§ Your instructions: Each line of the data below from the one holding "You are a computer-use" to the one holding "Instruction: Click Flip", inclusive, is to be reproduced exactly; no other line belongs in the answer.

§ Material supplied:
· · · · · · ·

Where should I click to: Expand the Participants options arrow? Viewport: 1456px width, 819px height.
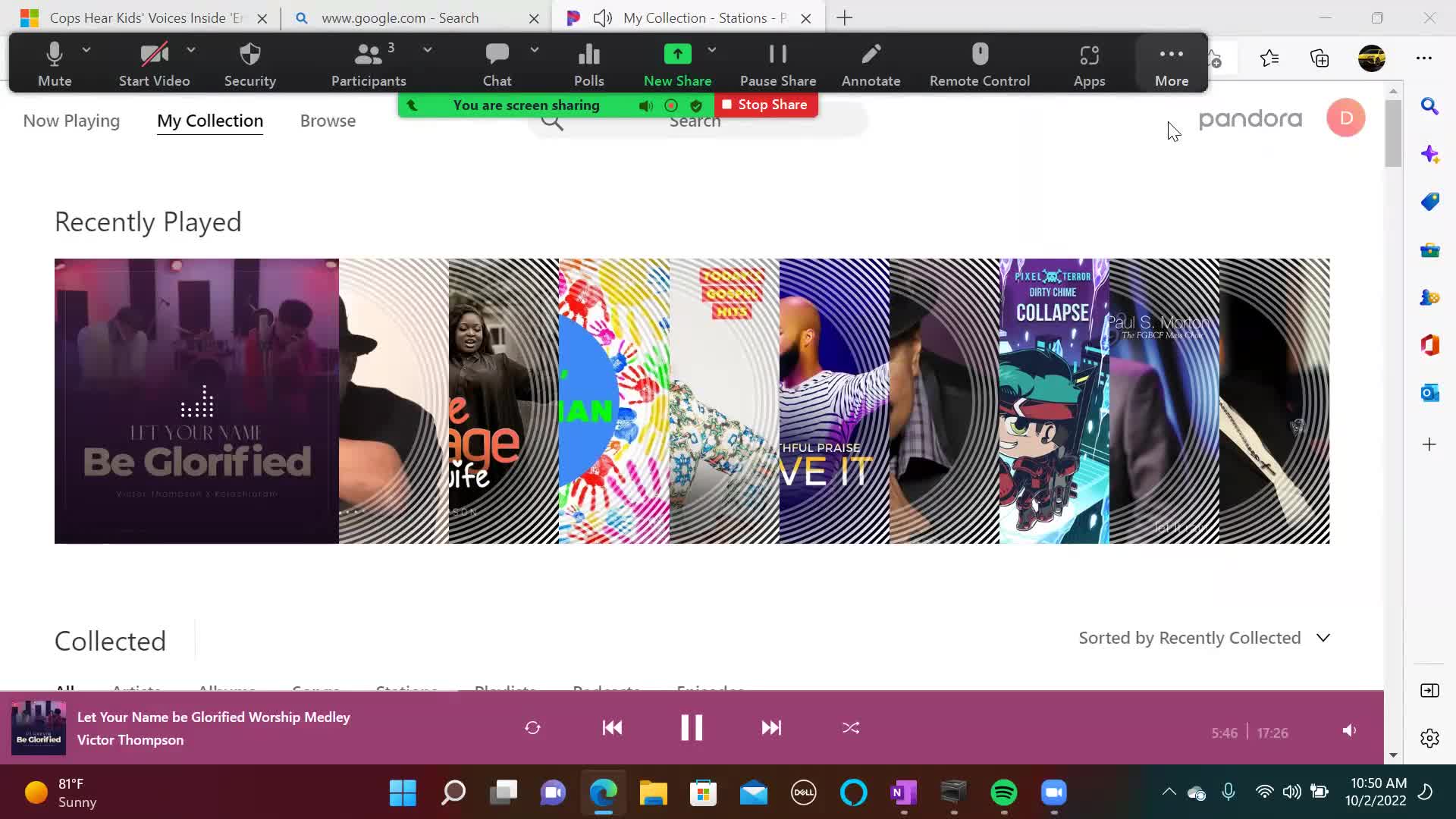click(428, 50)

· · · · · · ·

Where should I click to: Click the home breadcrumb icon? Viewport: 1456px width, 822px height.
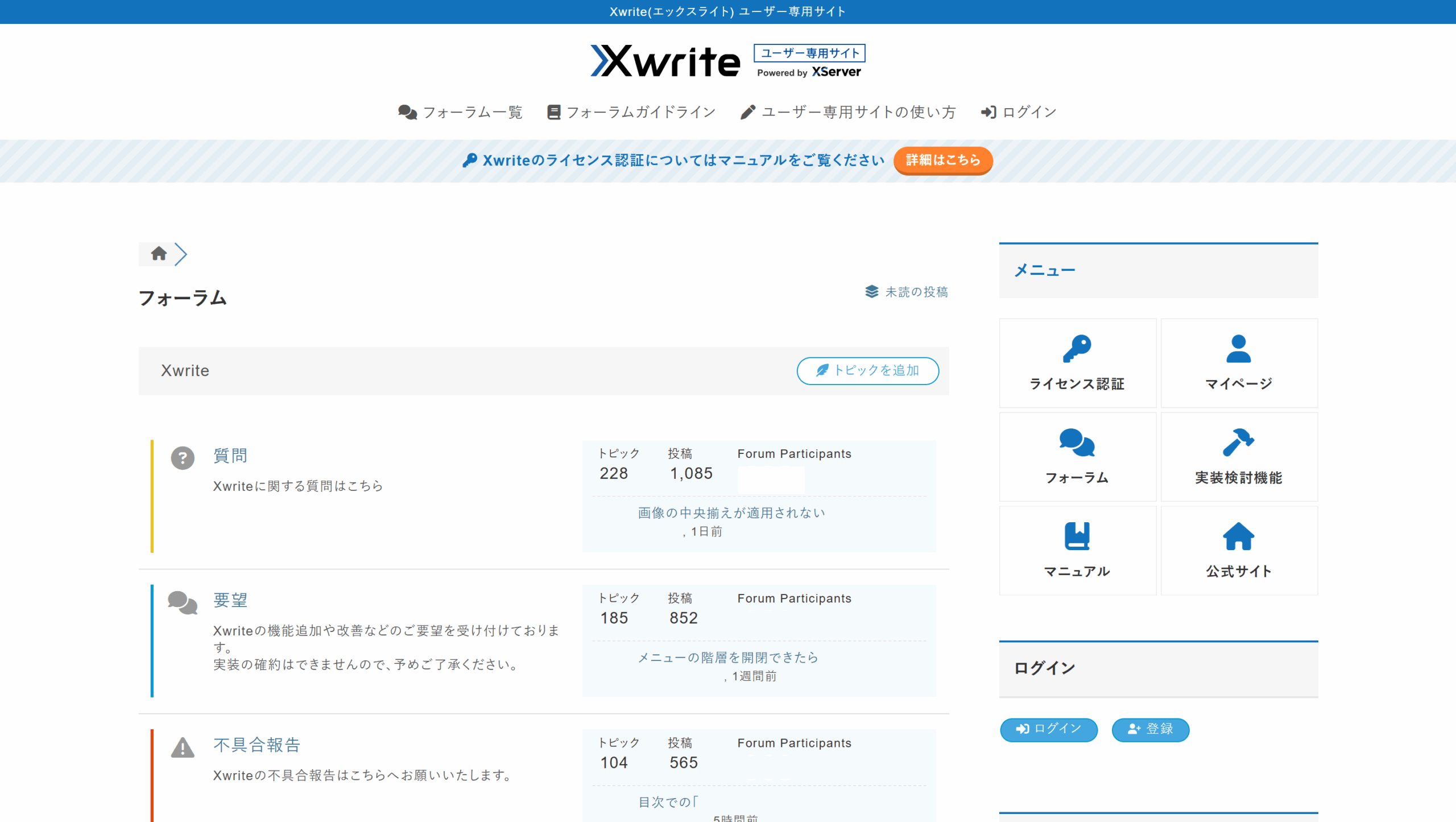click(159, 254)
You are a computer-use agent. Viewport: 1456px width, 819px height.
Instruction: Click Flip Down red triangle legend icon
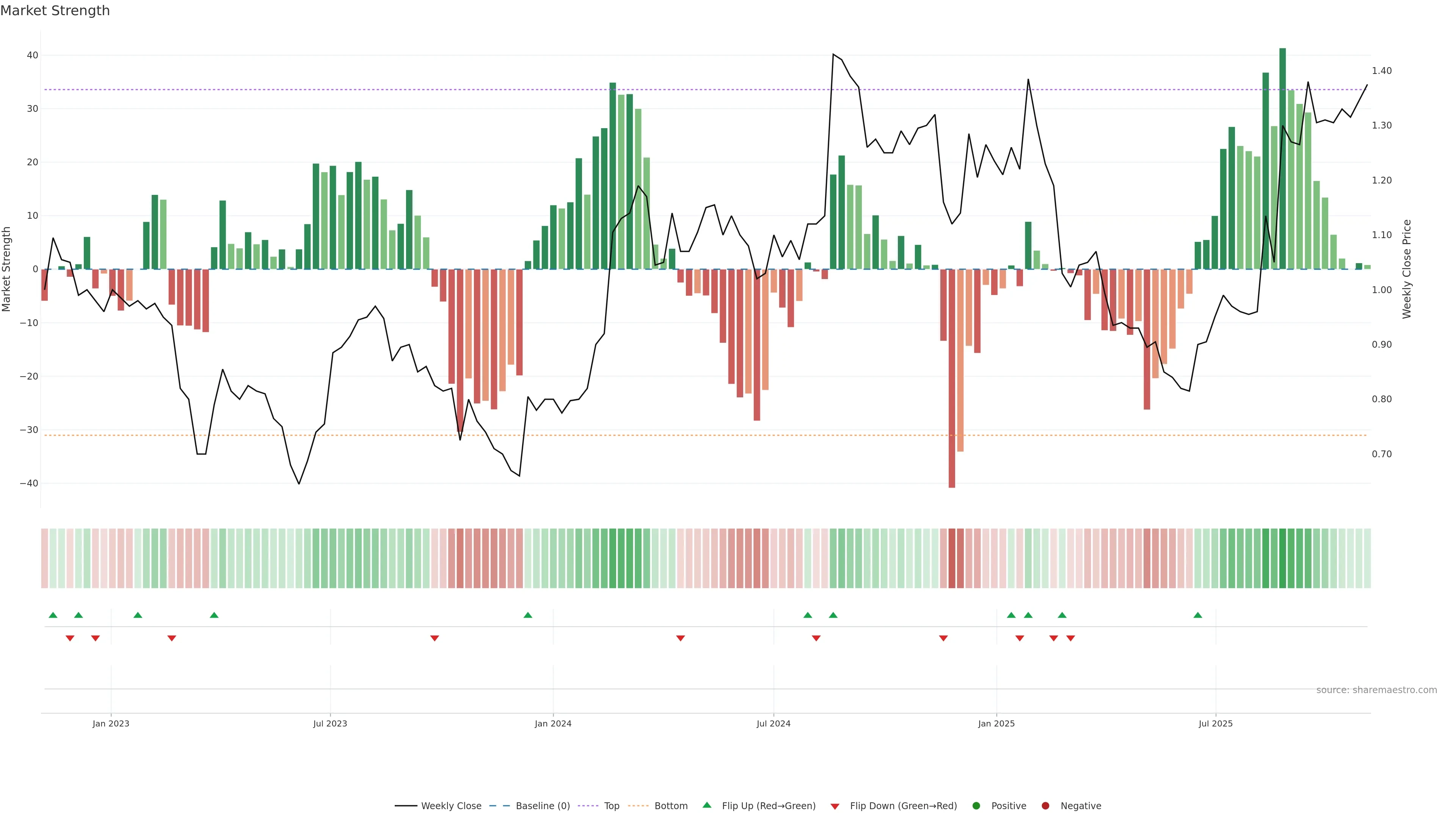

· · · · · · ·

§ Task solution:
You are a computer-use agent. Viewport: 1456px width, 819px height.
Instruction: Click Flip Down red triangle legend icon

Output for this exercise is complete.